I recently bumped into an album with hard copies of my baby pictures that were so adorable. I was a chubby and bubbly baby spotting a drooling grin in almost all my photos.
There was this particular photo of my mother carrying me as I received some cash from my grandmother with a wide smile plastered across my round face.
The photo was taken during my itega – a traditional baby welcoming ceremony to usher the newest member into the family.
As I stared into my tiny hand, tightly clutching at a crispy note, I couldn’t help but wonder what happened to that cash.
“I wonder what would happen if I went to request my mother for that money. Of course she spent it then, although I was the one given.
I could tell her it was a loan. I loaned her some cash while I was three months old. She knows how tough it’s been after graduation, she would totally understand why am claiming the money 25 years later. I won’t even charge interest,” I mused silently.
At that moment I had a flashback of some incident that happened when I was around ten years old. I had been given some cash by those generous uncles whom we all love after he paid us a visit.
As I politely received the cash, I noticed my mother smiling and I thought to myself that she was happy for me. Boy was I wrong! She had that money in her custody way before my uncle left our compound.

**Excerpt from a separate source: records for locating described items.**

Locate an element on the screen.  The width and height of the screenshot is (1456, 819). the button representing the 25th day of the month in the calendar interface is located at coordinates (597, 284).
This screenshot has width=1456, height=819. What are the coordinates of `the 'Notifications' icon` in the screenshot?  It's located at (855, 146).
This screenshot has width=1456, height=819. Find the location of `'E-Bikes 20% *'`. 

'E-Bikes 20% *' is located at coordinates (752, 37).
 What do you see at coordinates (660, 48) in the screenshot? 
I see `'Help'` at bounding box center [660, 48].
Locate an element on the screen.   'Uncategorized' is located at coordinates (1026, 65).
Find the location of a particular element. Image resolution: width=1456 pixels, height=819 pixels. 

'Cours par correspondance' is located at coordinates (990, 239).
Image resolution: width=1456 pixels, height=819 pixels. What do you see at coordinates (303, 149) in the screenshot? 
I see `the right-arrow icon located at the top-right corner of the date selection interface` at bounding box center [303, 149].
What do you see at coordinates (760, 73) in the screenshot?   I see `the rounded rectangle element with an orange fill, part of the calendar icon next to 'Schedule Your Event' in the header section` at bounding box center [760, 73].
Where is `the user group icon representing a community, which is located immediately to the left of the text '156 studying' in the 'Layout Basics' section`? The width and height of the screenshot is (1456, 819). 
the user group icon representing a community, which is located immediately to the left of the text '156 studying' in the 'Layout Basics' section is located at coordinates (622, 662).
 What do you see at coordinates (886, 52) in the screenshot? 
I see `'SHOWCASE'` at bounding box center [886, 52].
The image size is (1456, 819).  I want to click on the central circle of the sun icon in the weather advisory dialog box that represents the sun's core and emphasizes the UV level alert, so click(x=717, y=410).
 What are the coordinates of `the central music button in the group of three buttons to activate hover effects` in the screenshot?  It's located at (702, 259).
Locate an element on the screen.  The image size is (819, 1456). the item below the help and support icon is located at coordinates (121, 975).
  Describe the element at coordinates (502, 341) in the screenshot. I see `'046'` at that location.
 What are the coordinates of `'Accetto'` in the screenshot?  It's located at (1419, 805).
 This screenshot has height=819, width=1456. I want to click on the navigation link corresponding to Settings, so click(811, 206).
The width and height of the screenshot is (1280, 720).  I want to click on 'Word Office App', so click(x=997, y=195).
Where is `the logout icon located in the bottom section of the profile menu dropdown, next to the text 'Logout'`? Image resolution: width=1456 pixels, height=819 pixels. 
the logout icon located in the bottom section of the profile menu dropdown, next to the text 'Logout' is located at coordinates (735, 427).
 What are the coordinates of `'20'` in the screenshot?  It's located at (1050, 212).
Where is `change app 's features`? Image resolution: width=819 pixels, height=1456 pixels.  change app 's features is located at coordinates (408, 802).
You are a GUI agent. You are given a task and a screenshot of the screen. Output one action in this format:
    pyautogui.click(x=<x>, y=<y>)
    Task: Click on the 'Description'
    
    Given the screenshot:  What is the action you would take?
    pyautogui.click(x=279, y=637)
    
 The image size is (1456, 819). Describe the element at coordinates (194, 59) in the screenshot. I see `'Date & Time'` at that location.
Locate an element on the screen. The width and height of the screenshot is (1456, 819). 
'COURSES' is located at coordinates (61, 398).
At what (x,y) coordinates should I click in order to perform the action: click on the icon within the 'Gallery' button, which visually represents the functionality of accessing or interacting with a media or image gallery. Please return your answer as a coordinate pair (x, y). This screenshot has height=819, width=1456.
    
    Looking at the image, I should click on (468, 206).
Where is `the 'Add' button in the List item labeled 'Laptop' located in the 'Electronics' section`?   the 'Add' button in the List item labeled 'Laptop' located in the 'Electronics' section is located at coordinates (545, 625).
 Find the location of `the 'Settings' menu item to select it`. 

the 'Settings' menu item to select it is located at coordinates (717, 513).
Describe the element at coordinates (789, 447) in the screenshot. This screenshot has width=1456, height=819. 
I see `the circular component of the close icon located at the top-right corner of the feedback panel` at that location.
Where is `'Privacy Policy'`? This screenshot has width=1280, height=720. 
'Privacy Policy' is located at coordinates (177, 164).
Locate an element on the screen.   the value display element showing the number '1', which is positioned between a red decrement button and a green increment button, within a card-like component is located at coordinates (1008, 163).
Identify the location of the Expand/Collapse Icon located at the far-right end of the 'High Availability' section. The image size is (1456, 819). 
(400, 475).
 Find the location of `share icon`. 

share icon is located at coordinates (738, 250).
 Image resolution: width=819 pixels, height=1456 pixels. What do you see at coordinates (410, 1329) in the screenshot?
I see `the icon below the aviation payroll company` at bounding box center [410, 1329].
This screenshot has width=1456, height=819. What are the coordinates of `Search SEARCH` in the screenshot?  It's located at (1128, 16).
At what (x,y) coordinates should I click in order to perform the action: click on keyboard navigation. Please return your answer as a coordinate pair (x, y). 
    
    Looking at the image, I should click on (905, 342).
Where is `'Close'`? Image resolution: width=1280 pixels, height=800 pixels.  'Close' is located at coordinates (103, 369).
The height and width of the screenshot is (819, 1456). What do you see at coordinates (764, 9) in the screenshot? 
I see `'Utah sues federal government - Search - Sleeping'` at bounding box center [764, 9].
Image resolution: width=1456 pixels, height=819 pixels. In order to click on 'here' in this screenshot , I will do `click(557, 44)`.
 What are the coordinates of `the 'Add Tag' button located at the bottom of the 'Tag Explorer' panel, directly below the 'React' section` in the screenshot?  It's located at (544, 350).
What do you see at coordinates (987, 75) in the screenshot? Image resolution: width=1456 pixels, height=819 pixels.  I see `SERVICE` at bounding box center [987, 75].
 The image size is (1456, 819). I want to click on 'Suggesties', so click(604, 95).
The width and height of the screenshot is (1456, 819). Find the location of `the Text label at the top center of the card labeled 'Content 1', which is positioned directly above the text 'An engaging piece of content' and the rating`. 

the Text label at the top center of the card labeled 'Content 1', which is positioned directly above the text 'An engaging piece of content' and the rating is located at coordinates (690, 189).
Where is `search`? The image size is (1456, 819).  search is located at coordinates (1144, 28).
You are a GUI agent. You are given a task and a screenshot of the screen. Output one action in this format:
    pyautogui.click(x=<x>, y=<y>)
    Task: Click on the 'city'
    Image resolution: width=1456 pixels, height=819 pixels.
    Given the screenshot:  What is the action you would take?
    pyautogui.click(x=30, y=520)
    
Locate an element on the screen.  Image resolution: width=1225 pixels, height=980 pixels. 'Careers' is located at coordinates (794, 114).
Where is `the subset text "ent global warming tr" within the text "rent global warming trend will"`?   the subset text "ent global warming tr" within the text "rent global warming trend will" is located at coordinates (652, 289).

Since am very inquisitive, I pressed to know why she had taken my money. With all the patience she could muster, my mother explained that I did not need the money because it was her job and my dad’s to provide for me.
That flashback dissuaded me from going to claim my 25-year-old “loan” because I imagined how futile that conversation would be.
“Hey mum darling, I was…“
“Mum darling? Ha! Why do I feel like you are about to ask for something that am likely to say no to?”
“Mum, it’s not like that. Here’s a funny story, I came across this picture of my itega…“
“Oh! You were cute as a button. That was a wonderful day with lots of food, family and friends.”
“Yes mum, I saw. And presents too, I saw grandma gave me cash. By the way, what happened to that money mum? I was like three months…”
“Exactly, you were three months old, I bought you diapers and cod liver oil.”
Then that topic would be closed. Never mind she used nappies for my siblings and I, her response would have been along the lines of diaper.
I have faint childhood memories of grimacing every morning after gulping down a spoonful of cod liver oil which is why I imagined she would throw in cod liver oil to my baby expenses in accounting for the cash I received as a baby. I didn’t bother to “claim” the money.
My childhood experiences greatly influenced my current relationship with money. You see, I never learnt to handle cash.
When the piggy bank craze hit my peers in kindergarten and everyone was discussing jumbo junior, I was not involved in those financial conversations.
At some point, my mother sold pastries from our home but I was never interested in helping count the money. I didn’t mind sneaking a few warm cakes to my room though for midnight snack.
ART OF SAVING CASH
As I got to my teens, my grandmother with whom we shared a compound started teaching me the art of saving cash.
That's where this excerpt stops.